### [Aim of the exercise]
Exactly the lines below from the line with "Given: Click the ksc_listener table cell" through the line with "Task: Click the" must make up the answer, both ends included and pictures left out.

§ §

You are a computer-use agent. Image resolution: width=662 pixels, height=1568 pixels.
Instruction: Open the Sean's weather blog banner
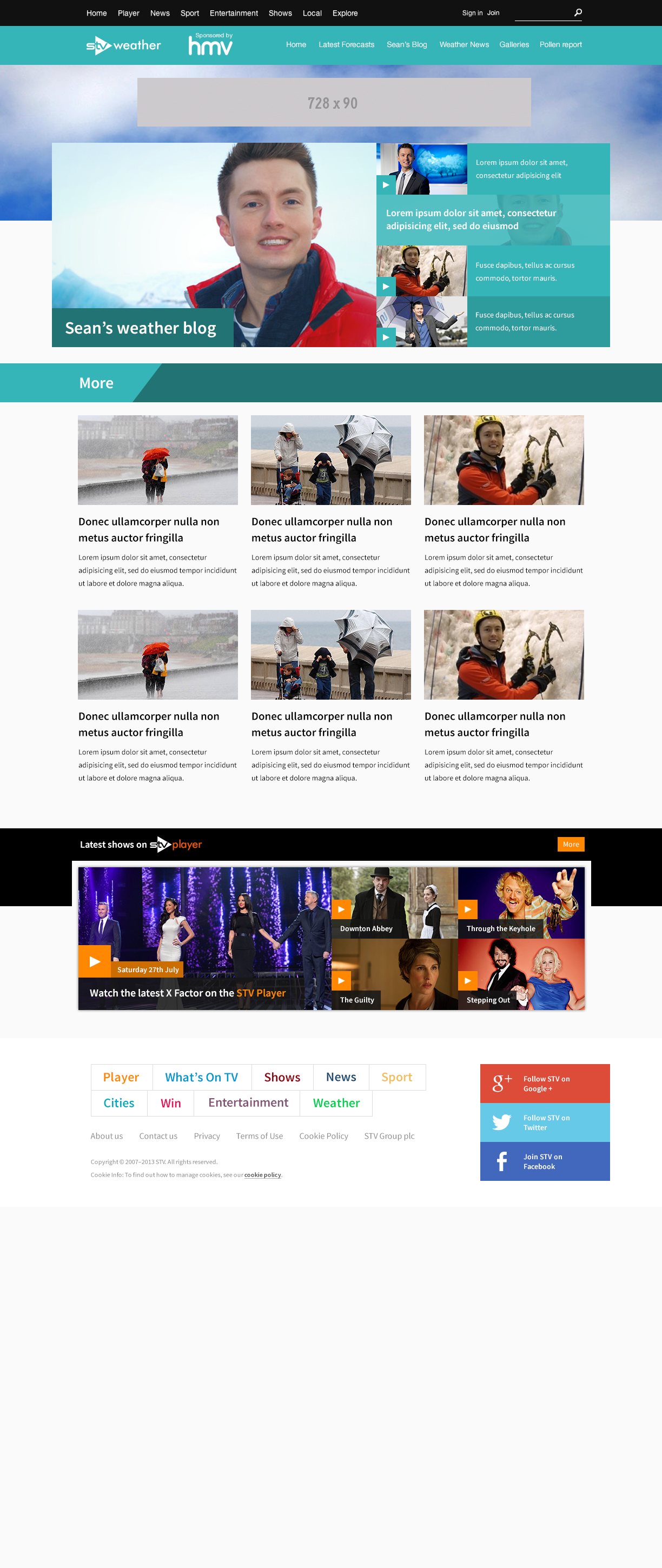click(141, 328)
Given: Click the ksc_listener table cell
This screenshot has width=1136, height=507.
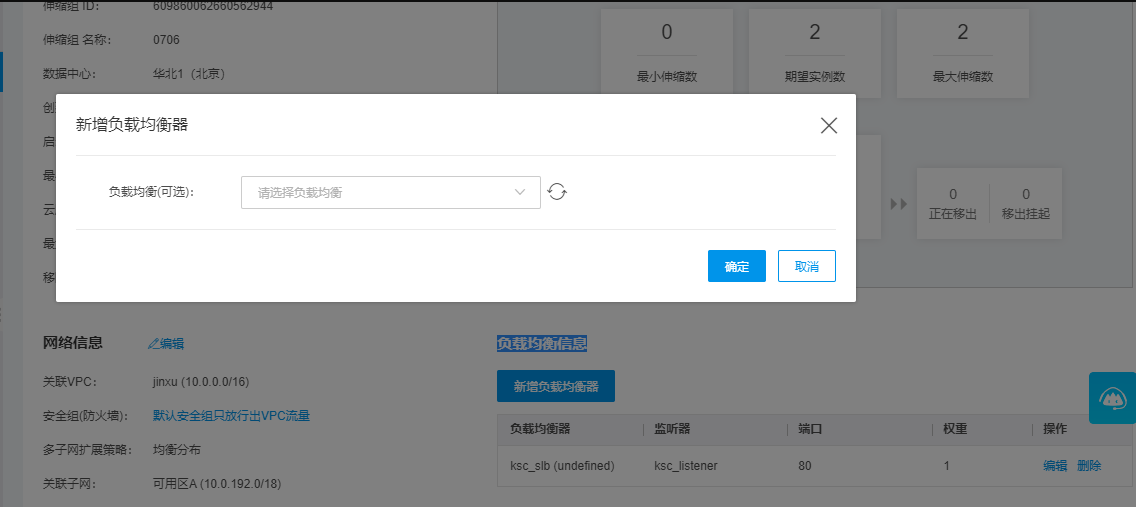Looking at the screenshot, I should [686, 466].
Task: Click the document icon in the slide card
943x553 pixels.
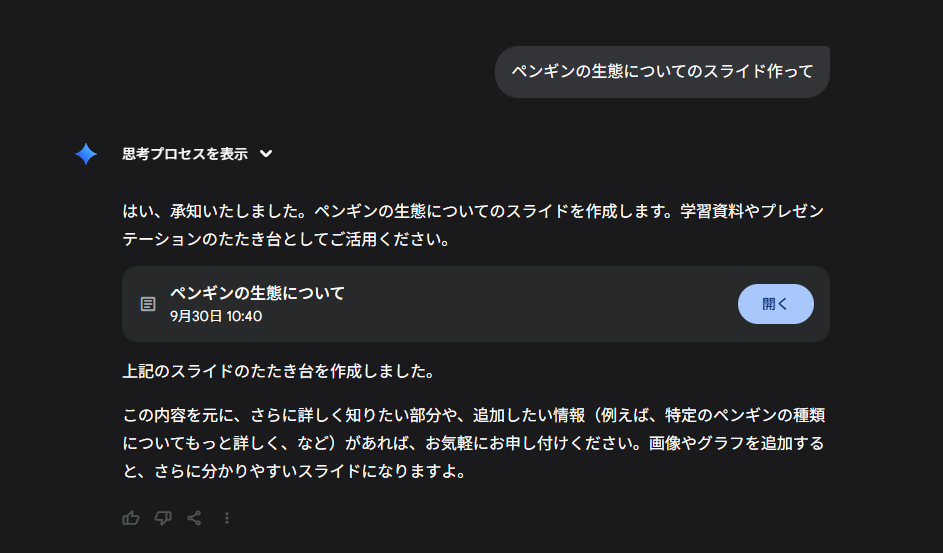Action: [x=148, y=304]
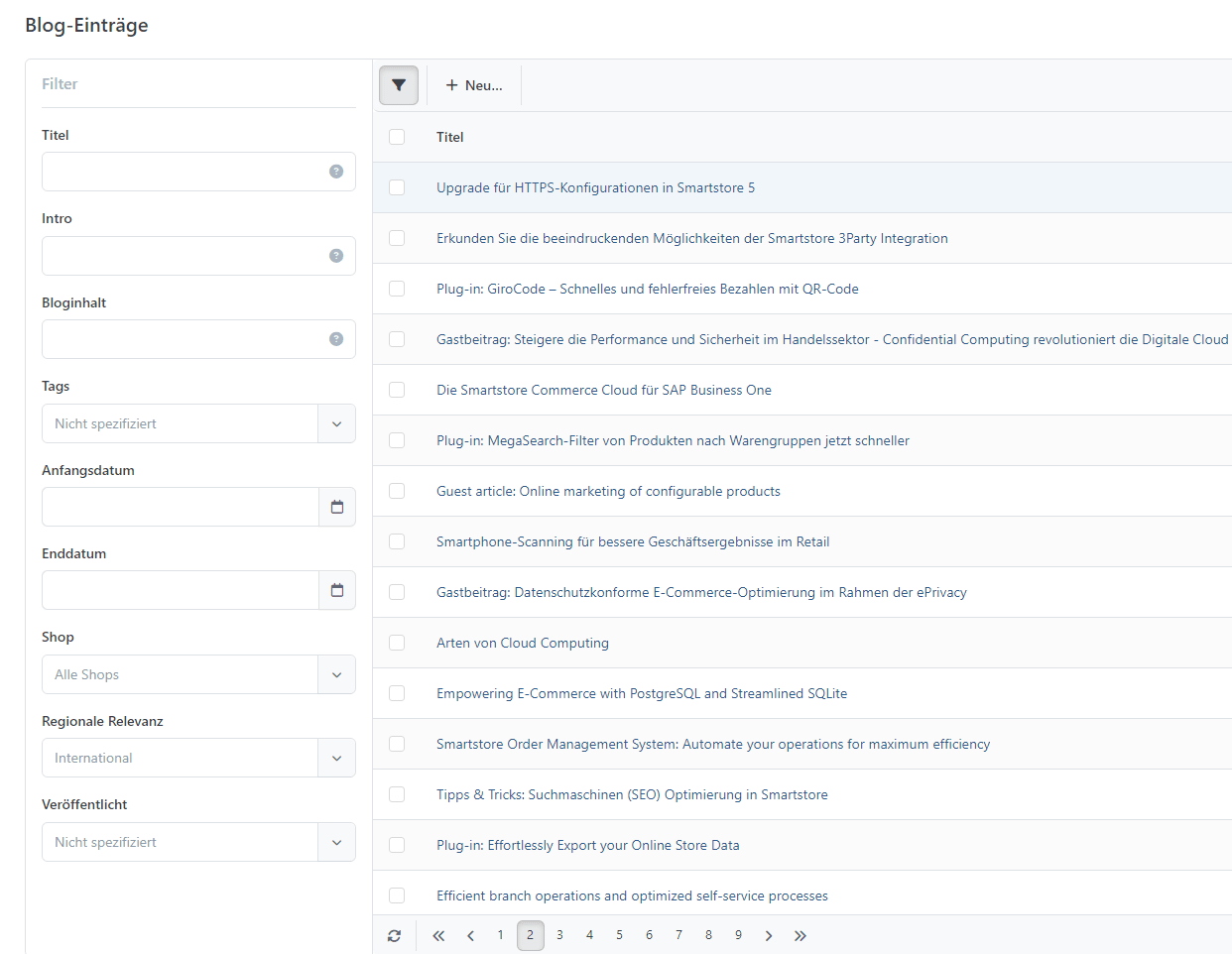The width and height of the screenshot is (1232, 954).
Task: Toggle the filter funnel button
Action: [399, 85]

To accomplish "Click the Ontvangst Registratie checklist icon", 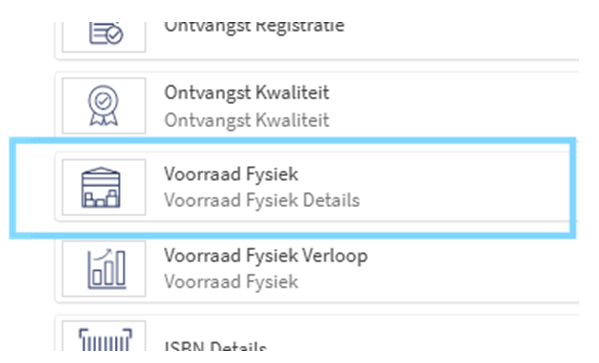I will [x=105, y=33].
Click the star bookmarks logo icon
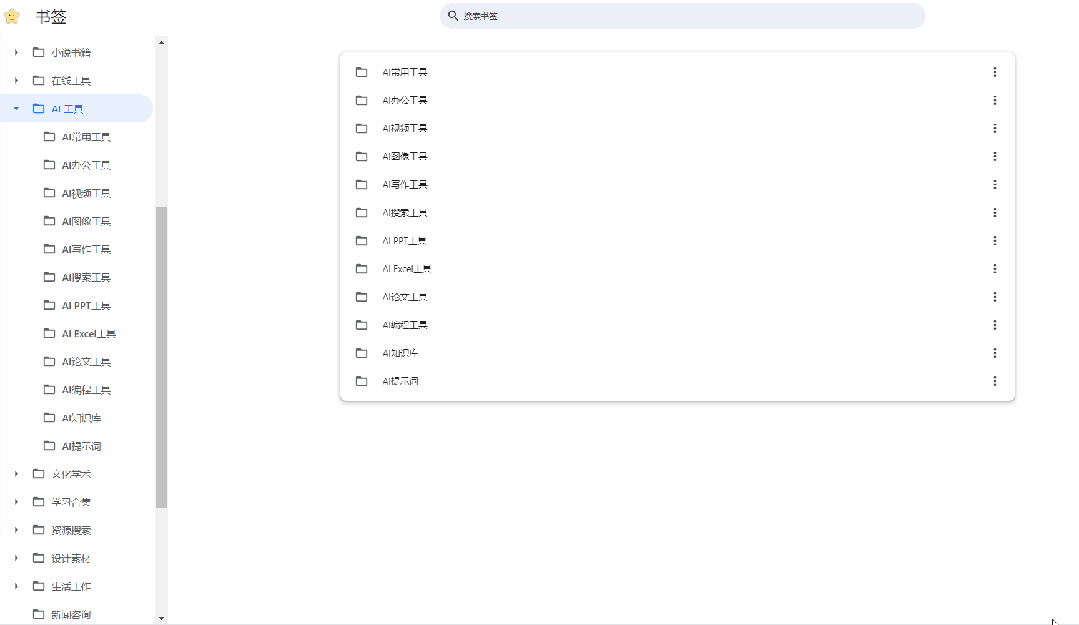This screenshot has height=625, width=1079. [x=12, y=17]
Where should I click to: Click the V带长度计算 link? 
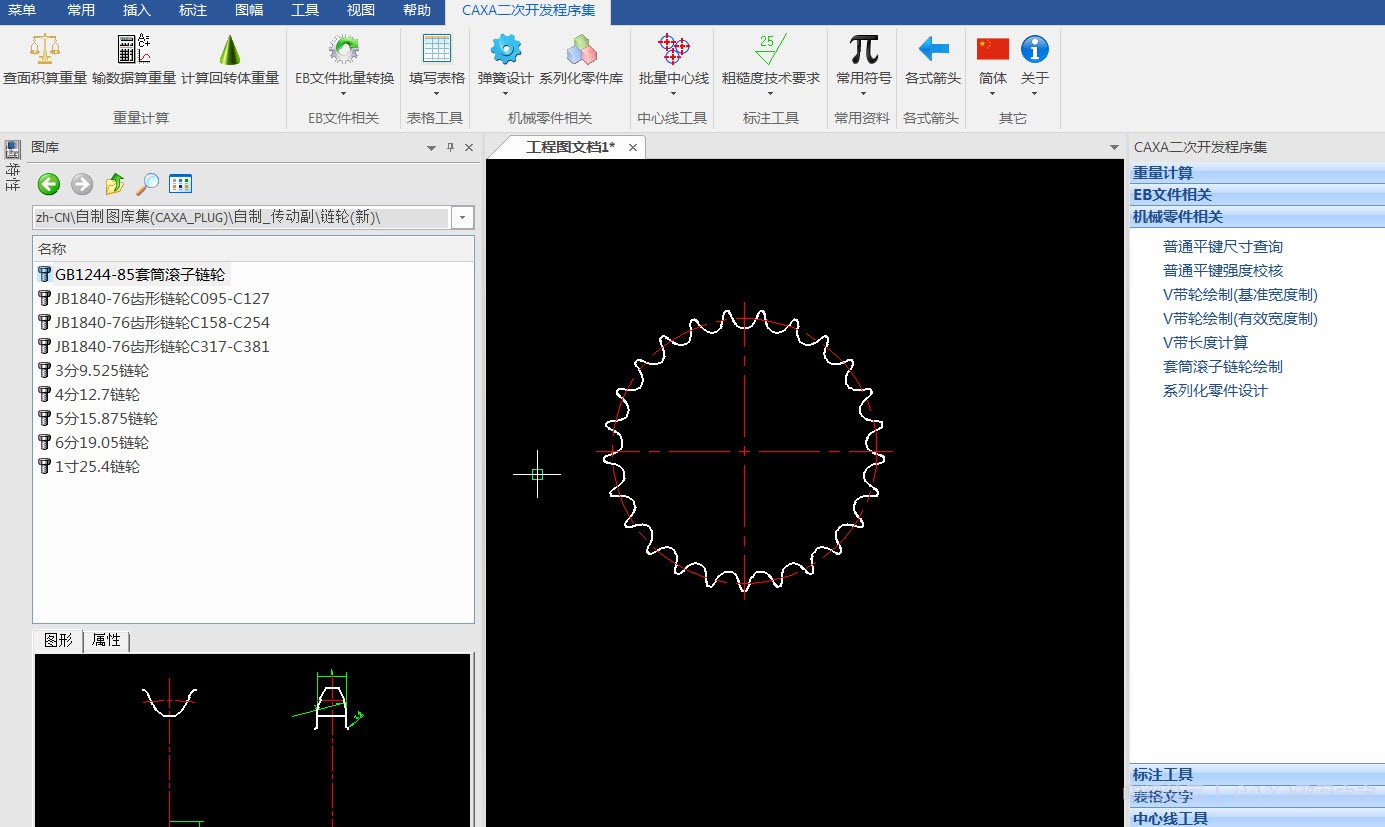pyautogui.click(x=1205, y=343)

§ §

### [Task response]
Given: Click the ksc_listener table cell
This screenshot has width=1136, height=507.
Looking at the screenshot, I should [686, 466].
Task: Click the document icon in the slide card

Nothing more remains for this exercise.